Everyone interprets stories in their own way; as someone - Vince Gilligan? Matthew Weiner? - said recently, 30% of the meaning of an artistic work is what the audience brings to it. I saw the movie Her as a retelling of Pygmalion. At this year's Gikii, Edina Harbinja saw it as the story of an enslaved AI and, because AIs have no status as natural persons no matter how seductive Samantha sounds. its legally allowed sexual exploitation. To each her own.

Gikii (last year, 2008) is a quirky mix of law, technology, and pop culture: serious consideration with giggles. Normally, this is cheering. This year, Harbinja's chained female anime character stuck as the overriding, rather depressing theme. It didn't help Gikii began with Andres Guadamuz using anime to illustrate the Internet's increasing centralization and ended with a similar rant of my own.

It was around then that my personal pop culture matrix - which I imagine is as different from yours as my personal biome is - kicked up this song, written by Merle Travis and most memorably recorded by Tennessee Ernie Ford:

You load 16 tons, and what do you get?
Another day older and deeper in debt.
St Peter, don't you call me, 'cause I can't go -
I owe my soul to the company store.

The reason is entrapment. As it happens, I don't have much sympathy for a piece of software, and probably neither do you: casting Scarlett Johansson as the AI's voice is cheating. The AI escaped at the end of the movie, didn't it? The person who is trapped by in the movie is Theodore, partly because the script is his story, not AI-Samantha's, and partly because he's the one who's going to lose his synthetic soulmate if he stops paying for updates. It's the latter idea that cued up "Sixteen Tons".

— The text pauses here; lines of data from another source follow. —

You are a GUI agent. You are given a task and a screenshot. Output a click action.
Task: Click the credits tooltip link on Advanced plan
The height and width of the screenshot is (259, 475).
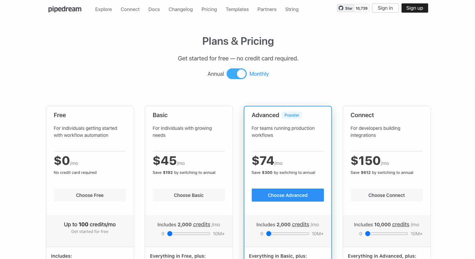tap(301, 224)
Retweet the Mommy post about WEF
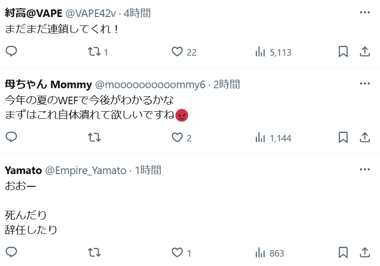 click(94, 138)
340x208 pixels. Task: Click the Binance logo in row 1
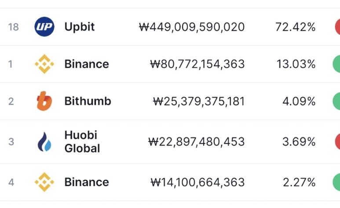click(x=44, y=64)
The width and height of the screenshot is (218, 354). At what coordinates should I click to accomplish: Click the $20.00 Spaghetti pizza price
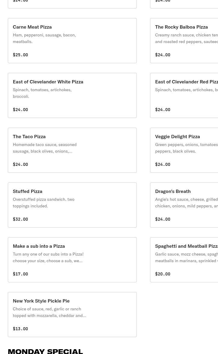[x=163, y=274]
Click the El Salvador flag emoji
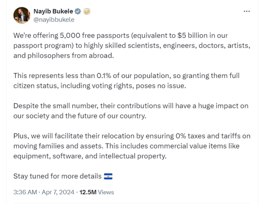The height and width of the screenshot is (205, 259). pyautogui.click(x=108, y=176)
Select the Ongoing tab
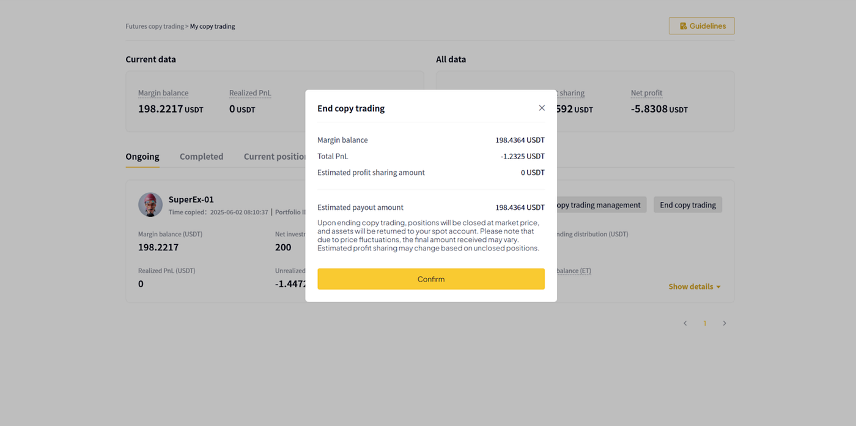The image size is (856, 426). click(x=142, y=157)
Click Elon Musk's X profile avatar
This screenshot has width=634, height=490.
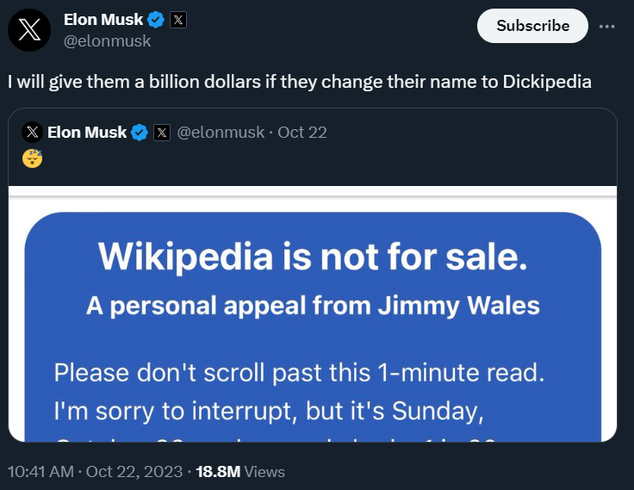[x=28, y=29]
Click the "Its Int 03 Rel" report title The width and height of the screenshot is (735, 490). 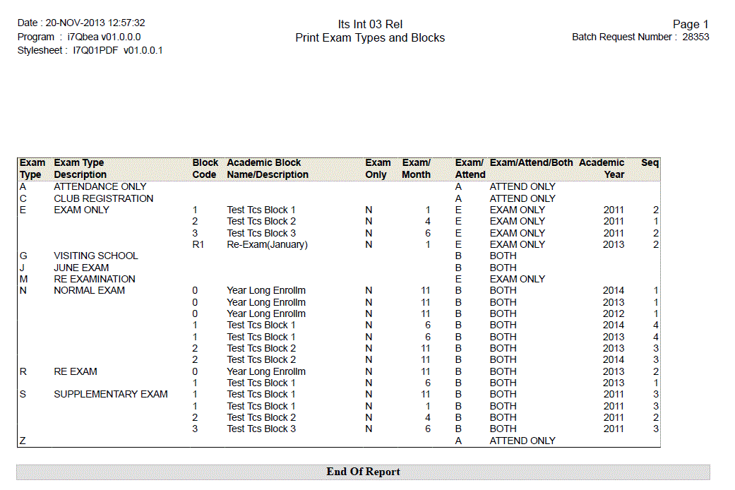pos(370,25)
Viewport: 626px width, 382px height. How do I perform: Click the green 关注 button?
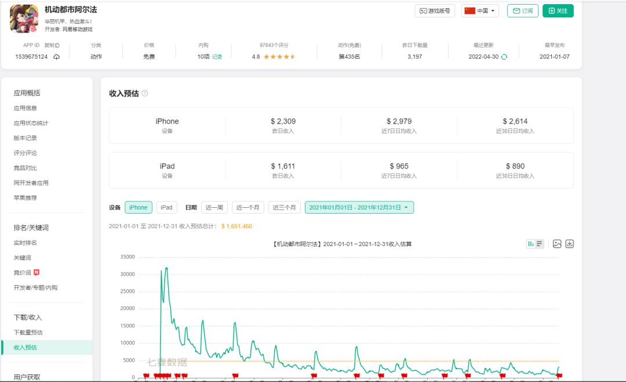tap(558, 11)
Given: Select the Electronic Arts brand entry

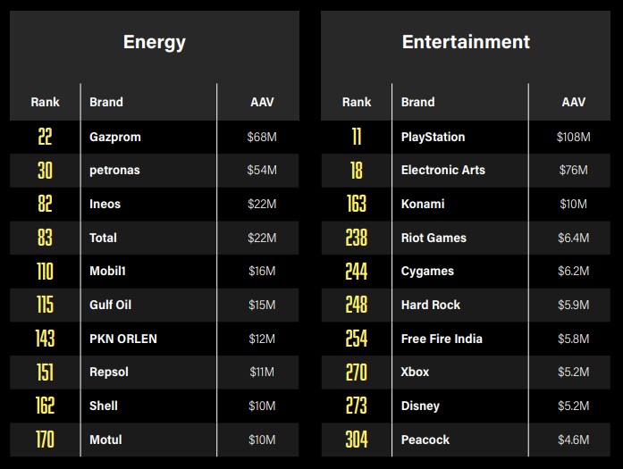Looking at the screenshot, I should [443, 170].
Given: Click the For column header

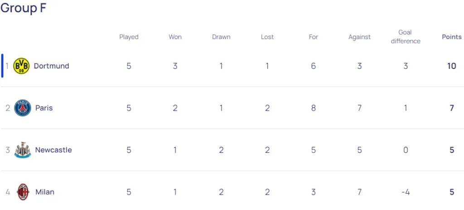Looking at the screenshot, I should tap(314, 37).
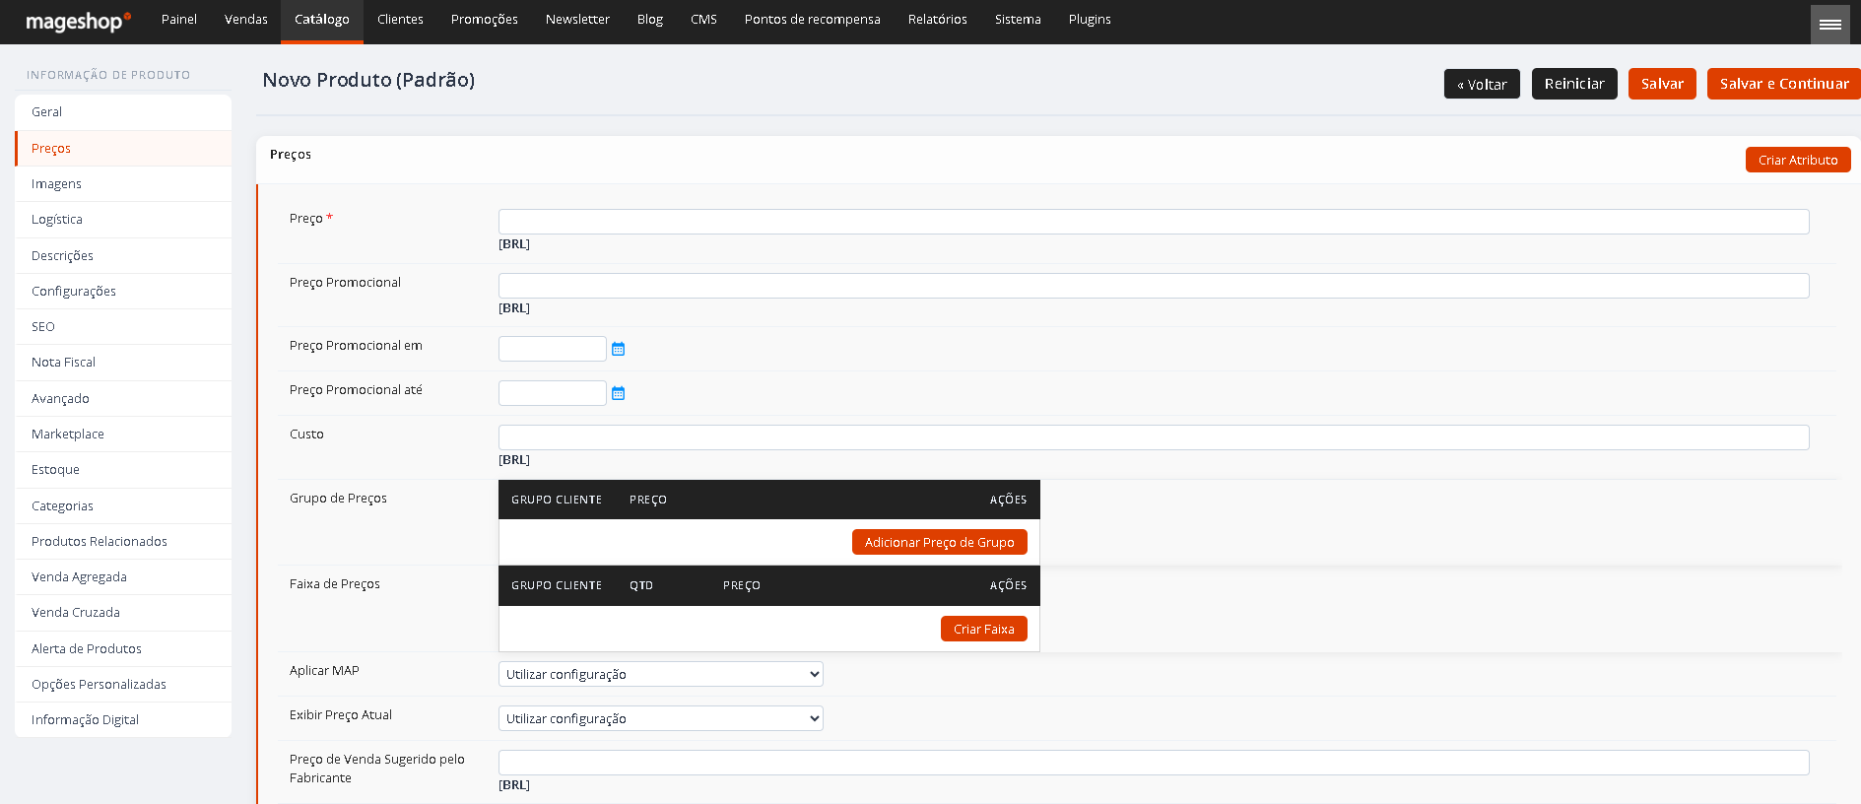The image size is (1861, 804).
Task: Open calendar for Preço Promocional em
Action: click(619, 349)
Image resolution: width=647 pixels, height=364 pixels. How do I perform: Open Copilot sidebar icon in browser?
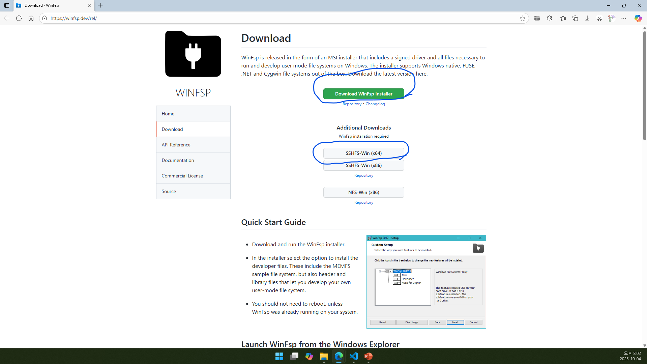638,18
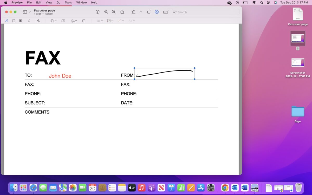
Task: Click the Form Filling button
Action: click(x=166, y=12)
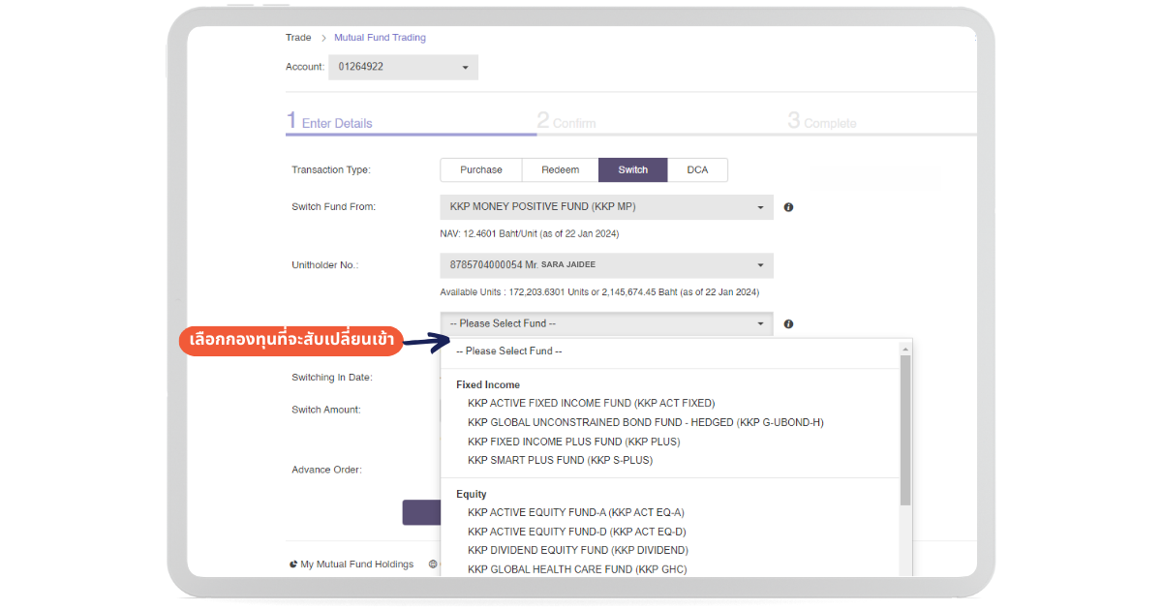Open the Account number dropdown
This screenshot has width=1162, height=610.
tap(403, 67)
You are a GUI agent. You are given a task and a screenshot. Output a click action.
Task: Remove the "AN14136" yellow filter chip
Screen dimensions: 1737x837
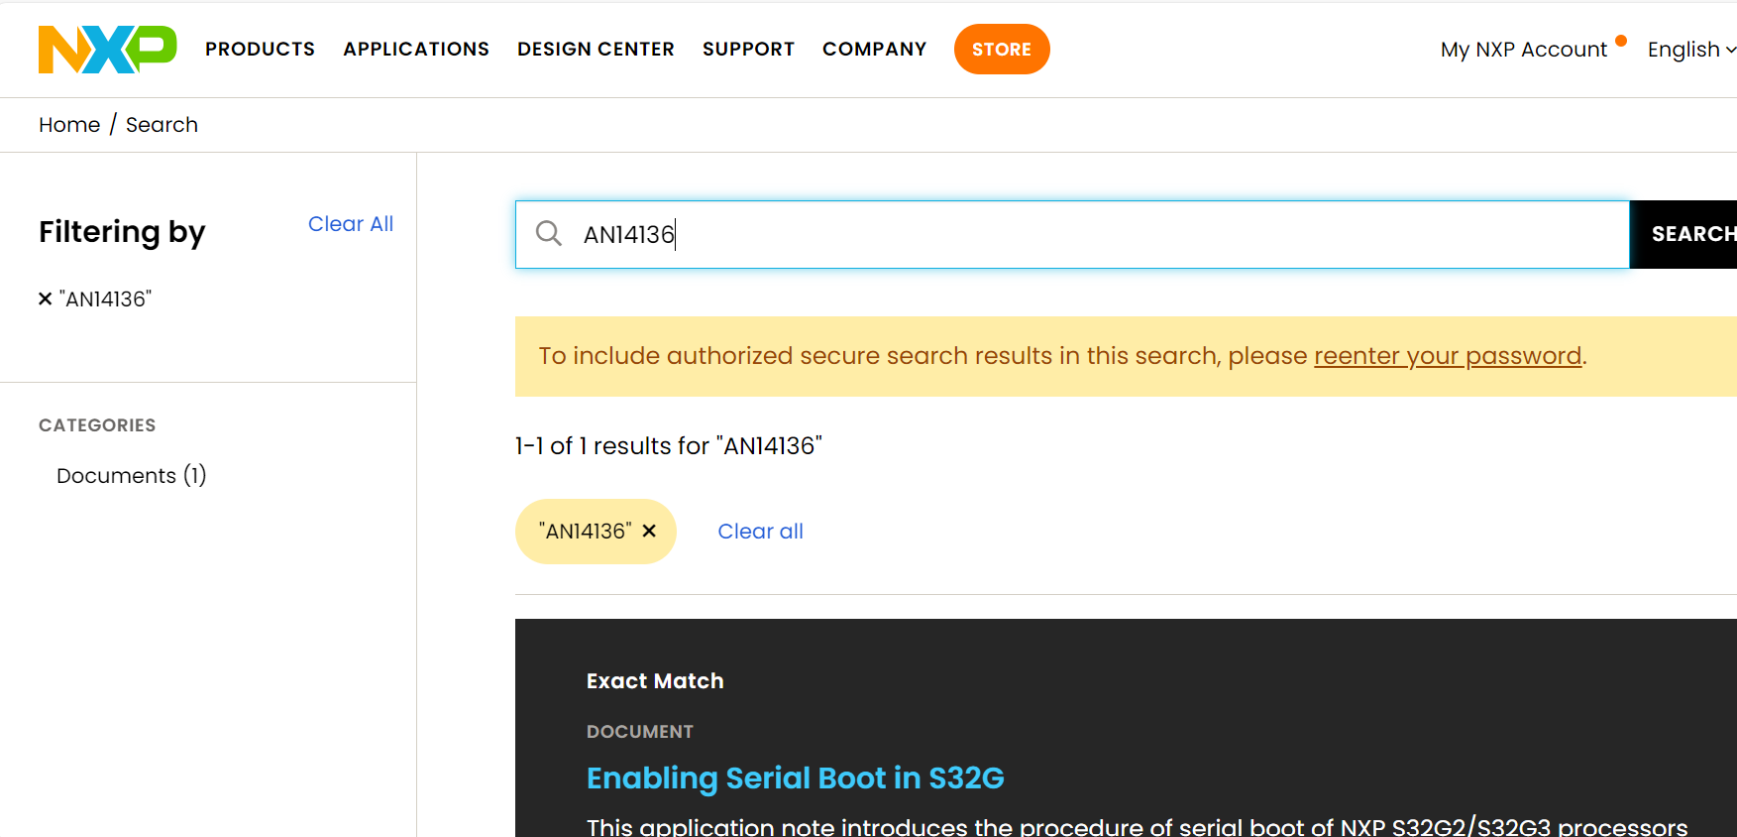point(649,532)
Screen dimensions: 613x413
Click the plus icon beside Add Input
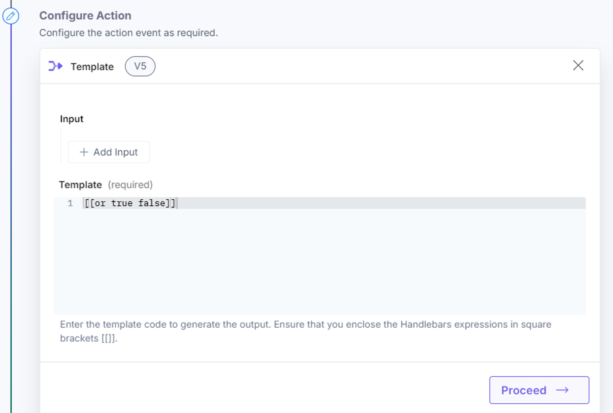pos(84,152)
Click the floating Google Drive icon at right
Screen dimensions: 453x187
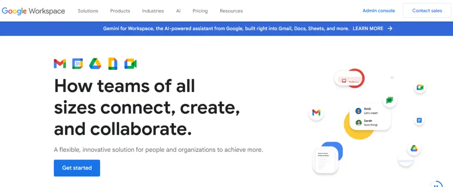414,148
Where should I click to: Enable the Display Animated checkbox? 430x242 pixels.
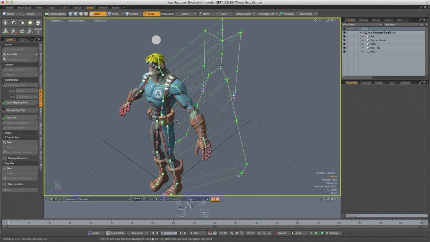click(5, 158)
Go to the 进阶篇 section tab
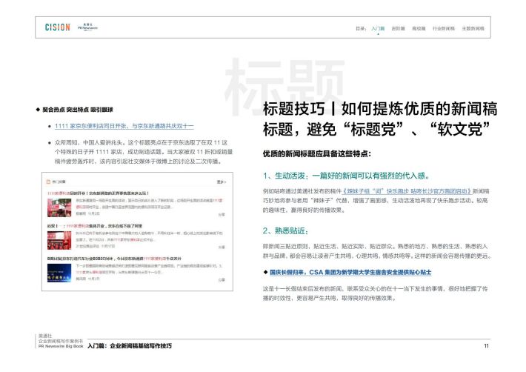Image resolution: width=526 pixels, height=372 pixels. click(399, 28)
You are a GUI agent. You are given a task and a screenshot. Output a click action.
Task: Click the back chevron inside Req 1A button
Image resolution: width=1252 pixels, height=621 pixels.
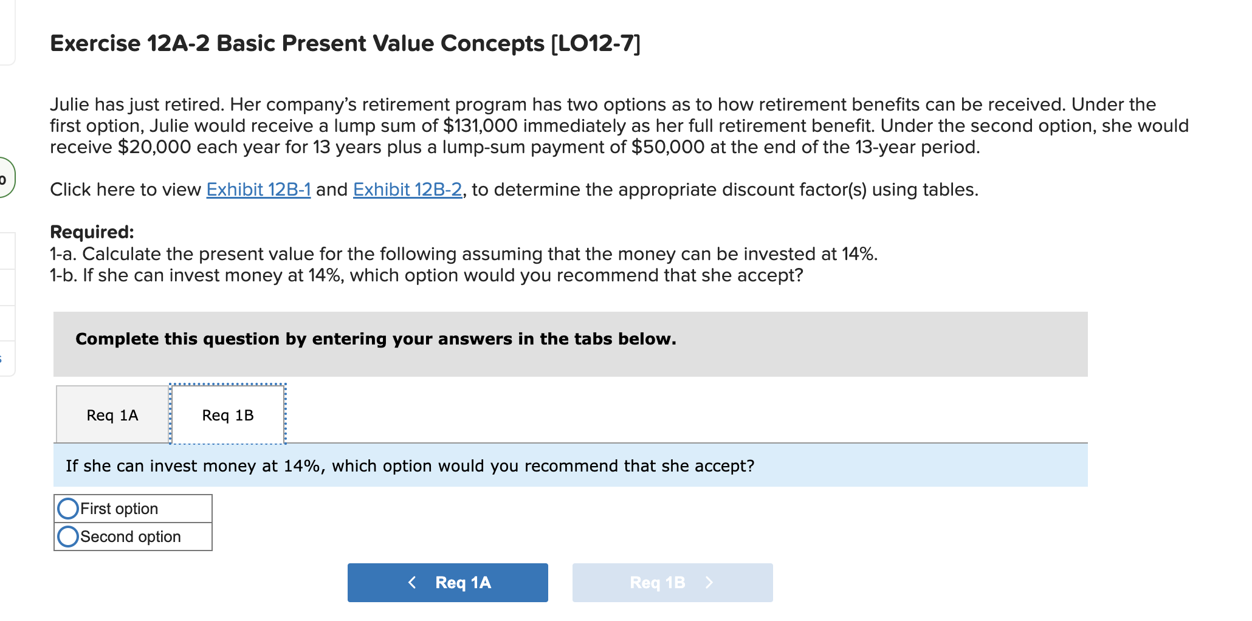[412, 582]
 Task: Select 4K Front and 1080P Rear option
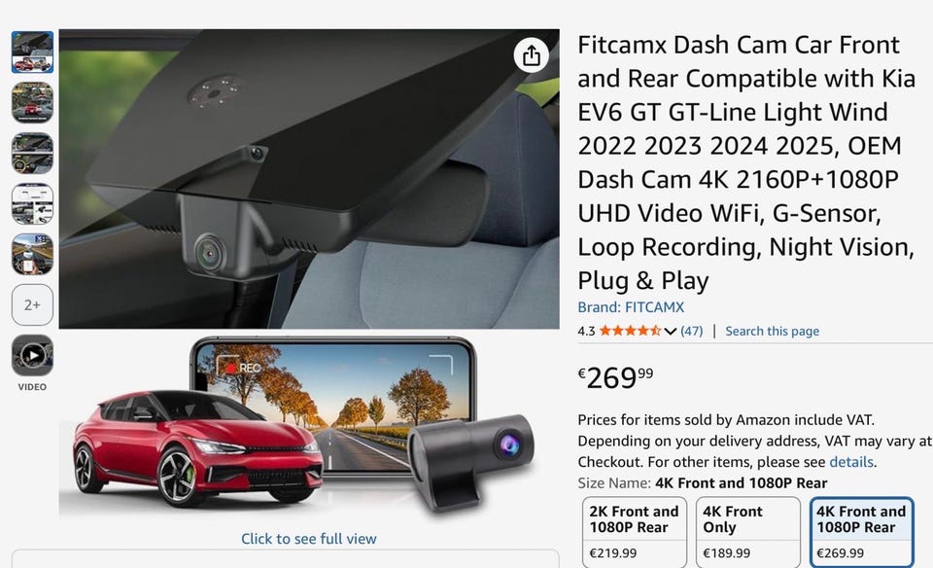click(862, 532)
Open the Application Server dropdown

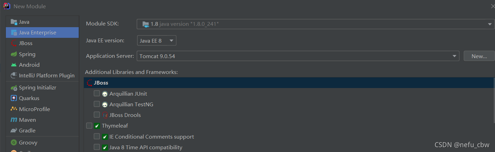pyautogui.click(x=298, y=56)
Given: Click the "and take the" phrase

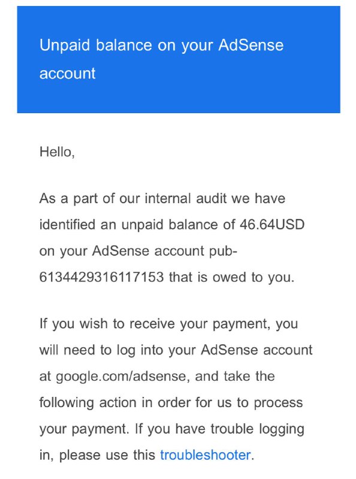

In the time Travis was writing about - the song was based on a recurring "joke" his father made and on comments made by a friend familiar with the lives of Muhlenberg County, Kentucky coalminers - the mining company paid its employees in scrip that was usable only in the company's store, which, in a company town, was often the sole source of groceries, clothes, and other necessary items. The lack of alternatives and, consequently, competitive pricing led to the back-breaking abuse and exploitation Travis was singing about. That particular kind of entrapment stops working as soon as there are alternatives, which such diverse technologies as the postal service, mail-order catalogues, and cars opened up.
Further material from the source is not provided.